The new rural policy models must aim to create social and territorial pacts; to do this, we need to start again from that food sovereignty that protects the rights of peoples, communities and countries to define their agricultural, labor, and land policies; that are ecologically, socially, economically and culturally appropriate to their unique reality. Food sovereignty can not be achieved if some ethical principles are not rewritten, and therefore political, without which the productions, their derivatives and the agri-food system, are seen always and only as commodities and systems of mercantile exchange.
For this reason, at the center of food sovereignty, as defined in 1996, there are people and not markets or businesses: there are peoples, rural workers, migrants, nomad breeders, communities living in forests, women, men, young people, consumers, ecologist movements, social organizations. At the center of rural policies is the protection of the person and the land, in the freedom of the rights of forms and substances.

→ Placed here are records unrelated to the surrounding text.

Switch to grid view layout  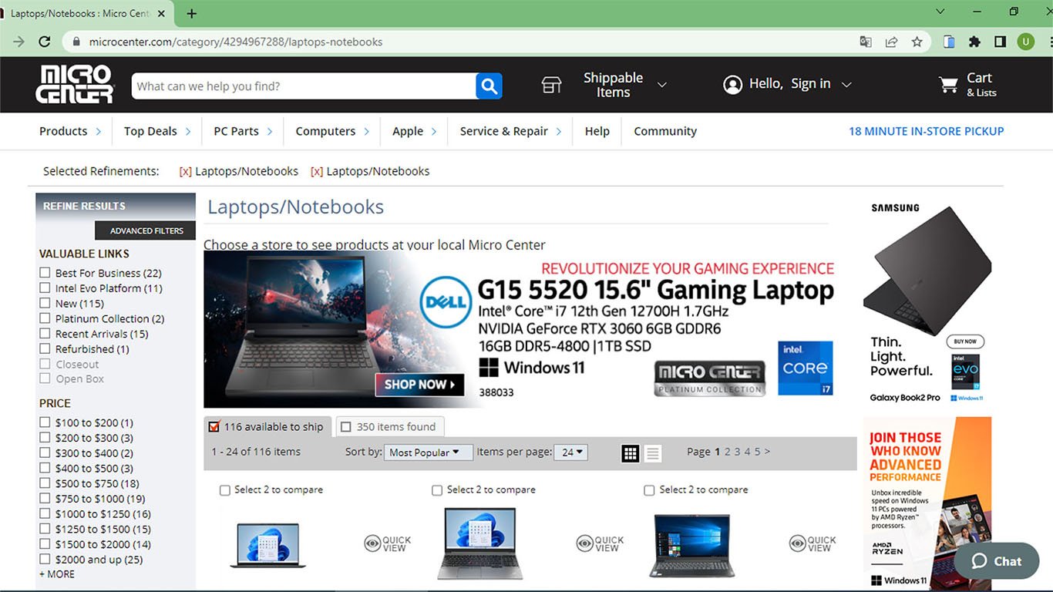(x=631, y=453)
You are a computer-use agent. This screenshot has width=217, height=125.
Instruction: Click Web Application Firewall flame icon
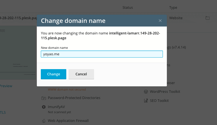pos(44,121)
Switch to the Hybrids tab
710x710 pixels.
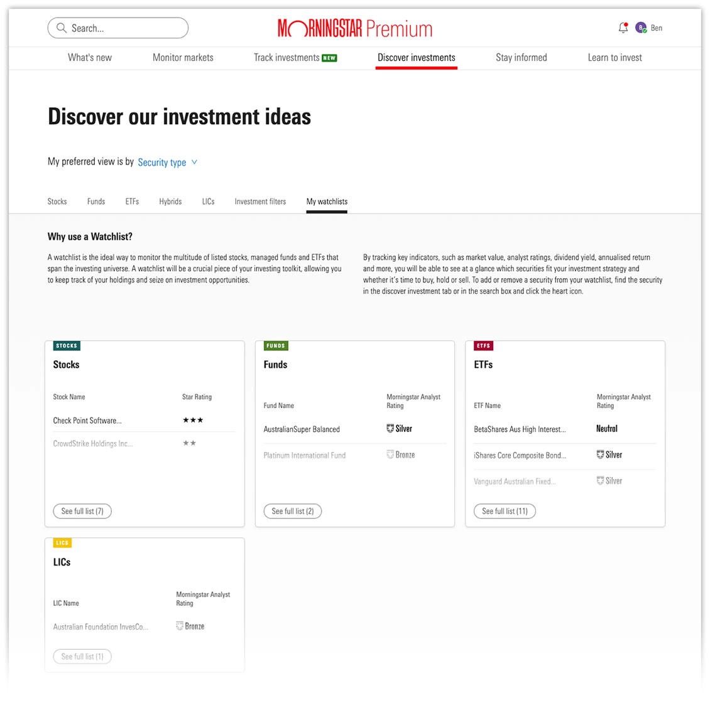click(170, 202)
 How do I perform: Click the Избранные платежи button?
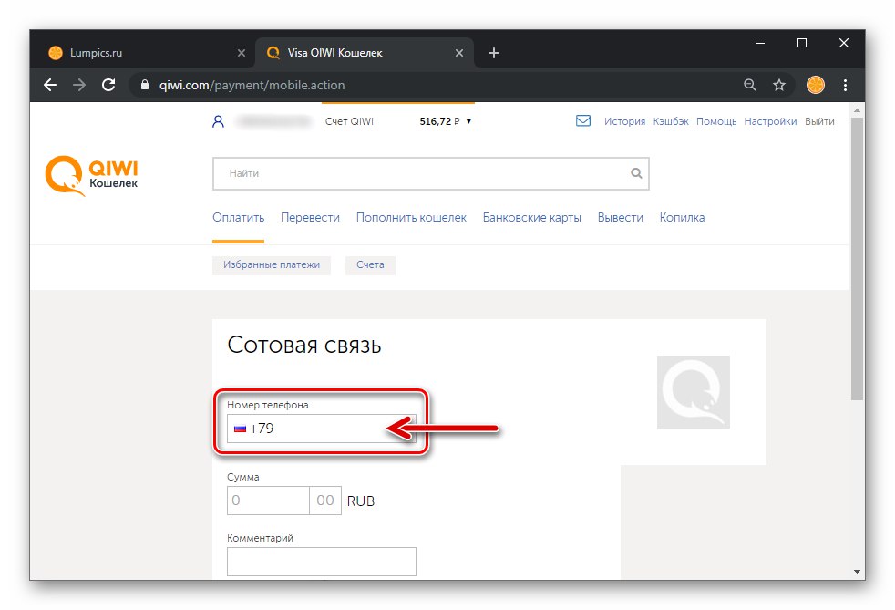click(272, 265)
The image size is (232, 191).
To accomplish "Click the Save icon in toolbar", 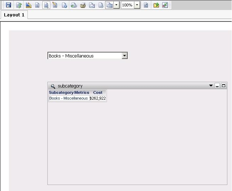I will tap(9, 5).
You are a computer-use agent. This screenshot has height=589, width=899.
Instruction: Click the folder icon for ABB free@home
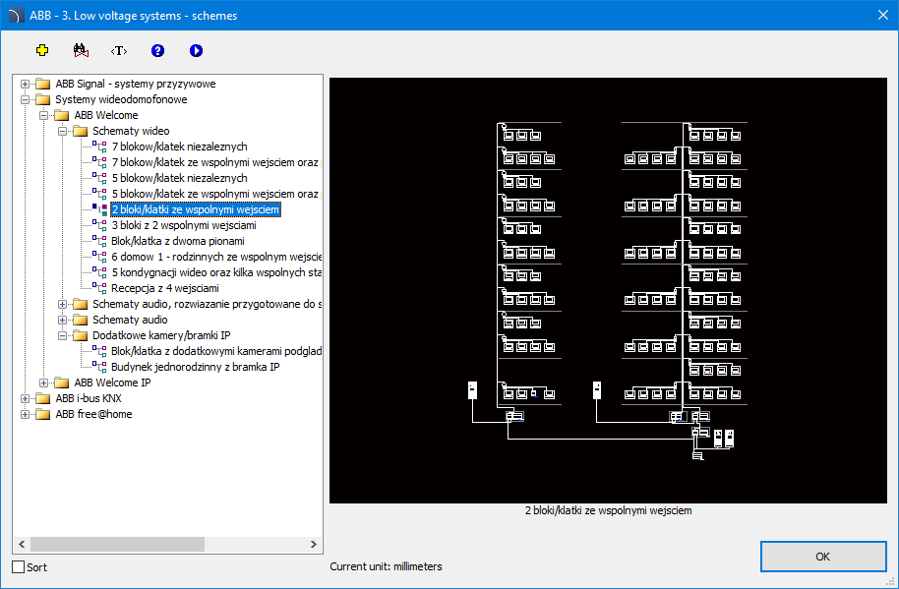[x=43, y=414]
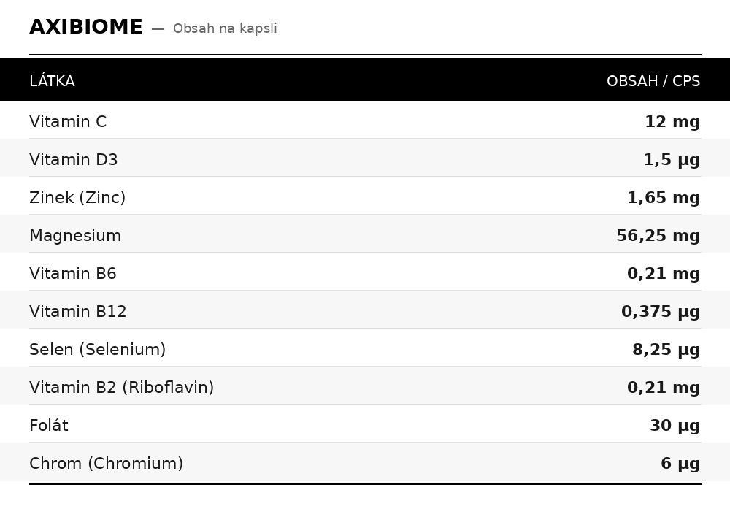Viewport: 730px width, 517px height.
Task: Select the 'Obsah na kapsli' subtitle
Action: (x=225, y=28)
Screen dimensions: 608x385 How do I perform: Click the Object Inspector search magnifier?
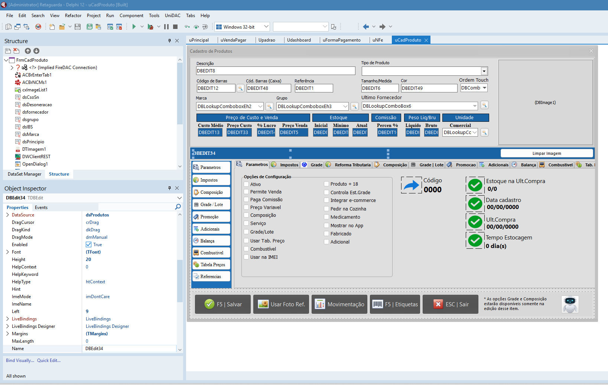178,207
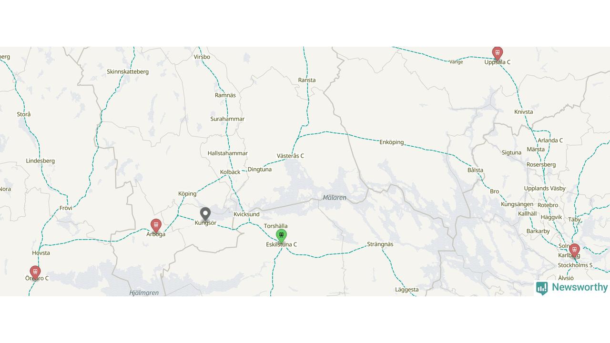Click the Västerås C map label

pos(290,156)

Every other rule is against nature.
Without a rural policy that speaks another language and therefore makes its creed of diversity and identity, we will see a gradual desertification of men, environment and things. To nourish this new course of history we must therefore abandon the sterility of Reductionism to arrive at a new fertility of Systemic Thought. In this they can make us reflect the words of the one who is perhaps the Father of this epistemological form of Thought.
“Being all things caused and causing, assisted and adjuvant, mediated and immediate, and all being bound by a natural and insensitive bond that unites the most distant and most disparate, I think it is impossible to know the parts without knowing the whole, as well as it is impossible to know everything without particularly knowing the parts. “(B. Pascal).